Wenn bei älteren Menschen das »schlechte« LDL-Cholesterin einen Wert von 100 Milligramm je Deziliter übersteigt, wird empfohlen, mit Statinen, Medikamenten zur Cholesterinsenkung, gegenzusteuern. Diese Arzneimittel vertragen sich jedoch nicht mit dem Saft der Grapefruit. Der Abbau des Medikaments in der Leber wird durch den Bitterstoff Naringin aus Pampelmuse und Grapefruit stark beeinträchtigt. Es können unkontrolliert hohe Medikamentenspiegel im Blut entstehen. Nebenwirkungen der Statine - das bekannteste ist das Simvastatin - treten dann um ein Vielfaches verstärkt auf.
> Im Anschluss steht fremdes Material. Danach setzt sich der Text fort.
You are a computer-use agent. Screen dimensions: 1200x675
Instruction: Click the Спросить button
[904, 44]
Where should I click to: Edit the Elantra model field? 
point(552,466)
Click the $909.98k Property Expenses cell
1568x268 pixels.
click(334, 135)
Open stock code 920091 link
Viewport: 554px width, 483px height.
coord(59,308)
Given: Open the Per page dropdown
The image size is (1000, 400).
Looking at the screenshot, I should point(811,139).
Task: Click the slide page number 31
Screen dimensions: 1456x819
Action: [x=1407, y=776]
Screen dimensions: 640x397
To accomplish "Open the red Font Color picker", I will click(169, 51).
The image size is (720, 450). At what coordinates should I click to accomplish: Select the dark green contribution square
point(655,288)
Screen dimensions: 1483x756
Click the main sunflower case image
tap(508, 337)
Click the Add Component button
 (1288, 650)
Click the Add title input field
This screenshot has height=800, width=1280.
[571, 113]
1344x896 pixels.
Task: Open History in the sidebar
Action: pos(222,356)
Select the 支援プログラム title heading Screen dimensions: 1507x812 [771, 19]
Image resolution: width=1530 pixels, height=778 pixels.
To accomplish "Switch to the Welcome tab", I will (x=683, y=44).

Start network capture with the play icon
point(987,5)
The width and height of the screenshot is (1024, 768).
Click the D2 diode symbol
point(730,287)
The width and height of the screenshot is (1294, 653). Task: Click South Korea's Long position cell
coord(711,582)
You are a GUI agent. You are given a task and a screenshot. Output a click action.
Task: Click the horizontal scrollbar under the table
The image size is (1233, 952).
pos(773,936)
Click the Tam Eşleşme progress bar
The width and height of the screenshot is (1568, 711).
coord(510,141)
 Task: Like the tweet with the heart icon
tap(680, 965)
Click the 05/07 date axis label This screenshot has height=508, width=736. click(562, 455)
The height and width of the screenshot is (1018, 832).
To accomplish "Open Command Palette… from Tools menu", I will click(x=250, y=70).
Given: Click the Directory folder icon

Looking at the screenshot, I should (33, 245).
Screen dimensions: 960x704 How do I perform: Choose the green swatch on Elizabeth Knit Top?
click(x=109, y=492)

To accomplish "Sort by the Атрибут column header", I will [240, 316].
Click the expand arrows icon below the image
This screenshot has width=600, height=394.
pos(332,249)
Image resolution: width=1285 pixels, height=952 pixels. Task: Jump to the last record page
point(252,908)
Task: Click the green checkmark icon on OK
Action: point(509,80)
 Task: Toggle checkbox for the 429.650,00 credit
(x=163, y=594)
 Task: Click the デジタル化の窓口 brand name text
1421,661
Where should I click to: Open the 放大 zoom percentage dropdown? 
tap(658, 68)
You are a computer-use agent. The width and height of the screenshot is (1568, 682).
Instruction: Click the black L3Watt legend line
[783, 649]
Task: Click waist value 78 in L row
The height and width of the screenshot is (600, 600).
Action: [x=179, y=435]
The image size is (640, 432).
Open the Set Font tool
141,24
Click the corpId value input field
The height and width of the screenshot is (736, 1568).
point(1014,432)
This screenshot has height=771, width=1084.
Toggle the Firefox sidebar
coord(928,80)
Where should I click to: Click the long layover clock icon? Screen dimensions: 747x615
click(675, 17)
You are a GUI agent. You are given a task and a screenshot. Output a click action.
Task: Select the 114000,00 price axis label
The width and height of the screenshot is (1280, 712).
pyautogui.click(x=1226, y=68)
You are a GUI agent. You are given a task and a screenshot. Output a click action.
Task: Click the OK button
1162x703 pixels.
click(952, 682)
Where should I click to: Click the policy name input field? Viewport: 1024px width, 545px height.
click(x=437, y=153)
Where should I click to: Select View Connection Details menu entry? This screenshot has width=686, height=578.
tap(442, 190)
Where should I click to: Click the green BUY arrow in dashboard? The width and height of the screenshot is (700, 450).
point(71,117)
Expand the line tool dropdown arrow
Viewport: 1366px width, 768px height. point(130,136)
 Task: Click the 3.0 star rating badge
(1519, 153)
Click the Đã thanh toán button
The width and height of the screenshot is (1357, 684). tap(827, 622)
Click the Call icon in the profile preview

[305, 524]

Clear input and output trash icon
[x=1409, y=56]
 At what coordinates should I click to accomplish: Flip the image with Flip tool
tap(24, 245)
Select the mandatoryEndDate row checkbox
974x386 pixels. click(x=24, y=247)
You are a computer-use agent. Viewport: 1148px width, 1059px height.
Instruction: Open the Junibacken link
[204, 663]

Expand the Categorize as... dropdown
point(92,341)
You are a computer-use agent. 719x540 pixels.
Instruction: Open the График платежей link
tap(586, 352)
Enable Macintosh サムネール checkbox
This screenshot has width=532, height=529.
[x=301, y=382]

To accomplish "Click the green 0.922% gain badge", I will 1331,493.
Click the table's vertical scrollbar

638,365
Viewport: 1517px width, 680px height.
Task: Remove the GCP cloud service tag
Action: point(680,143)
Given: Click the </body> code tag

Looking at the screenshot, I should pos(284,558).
Dazu gehört Muskelschwäche, die auch das Herz betreffen kann.
Der Cholesterinsenker Simvastatin wird in Deutschland rund 14 Millionen Mal pro Jahr verordnet, die Hersteller erzielen damit einen Umsatz von über 300 Millionen Euro. An einer wichtigen Stellschraube, einem überhöhten Insulinspiegel bzw. einer Insulinresistenz, wird dabei jedoch nicht gedreht, stattdessen die Grapefruit vom Speiseplan gestrichen. Für eine zeitlich befristete Kur, während der nur wenige langsam ins Blut gehende Kohlenhydrate wie Hafer, Linsen, Tobinampur verzehrt werden, könnte man einen Versuch starten, die Lipidsenker wegzulassen. Das ist natürlich nur zusammen mit dem Arzt möglich. Bevor die Mahlzeiten mit Grapefruit begonnen werden, müssen die entsprechenden Medikamente allerdings schon einige Tage abgesetzt worden sein. Dies sollte genau mit dem Arzt abgestimmt und gegebenenfalls Blutzuckerverlauf sowie Blutdruck beobachtet werden. Neben frischen Zitrusfrüchten gehören zu einer solchen Kur Gemüsearten wie Porree, Sellerie, Winterkohlrabi und Sauerkraut, dazu kommen Walnüsse, Fisch oder Leinöl.
Für Patienten nach einem Herzinfarkt, bei denen man nicht auf Statine verzichten will, oder bei Einnahme bestimmter Antiallergika bzw. Kalziumantagonisten zur Senkung des Blutdrucks bieten sich frische Apfelsinen an Stelle der Grapefruit an. Bei anderen Arzneien wie Schilddrüsenhormonen besteht kein Grund, auf die gesunde Grapefruit zu verzichten, sofern man nach der Einnahme 30 Minuten wartet. Um Wechselwirkungen mit Schmerzmitteln zu vermeiden, sollte auch die Menge der verzehrten Grapefruit bedacht werden. Für ein Glas Saft muss eine ganze Frucht ausgepresst werden. Zwei bis drei Grapefruitspalten im bunten Obstsalat dürften unproblematisch sein.